(MATERIAL PROVIDED)

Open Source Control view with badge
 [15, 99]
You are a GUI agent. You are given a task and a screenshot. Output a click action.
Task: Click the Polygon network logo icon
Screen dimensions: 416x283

(End MATERIAL PROVIDED)

You are asked to transcribe the complete data exactly.

▸ **ANSWER BELOW**
Open Source Control view with badge
 [15, 99]
You are a GUI agent. You are given a task and a screenshot. Output a click action.
Task: Click the Polygon network logo icon
Screen dimensions: 416x283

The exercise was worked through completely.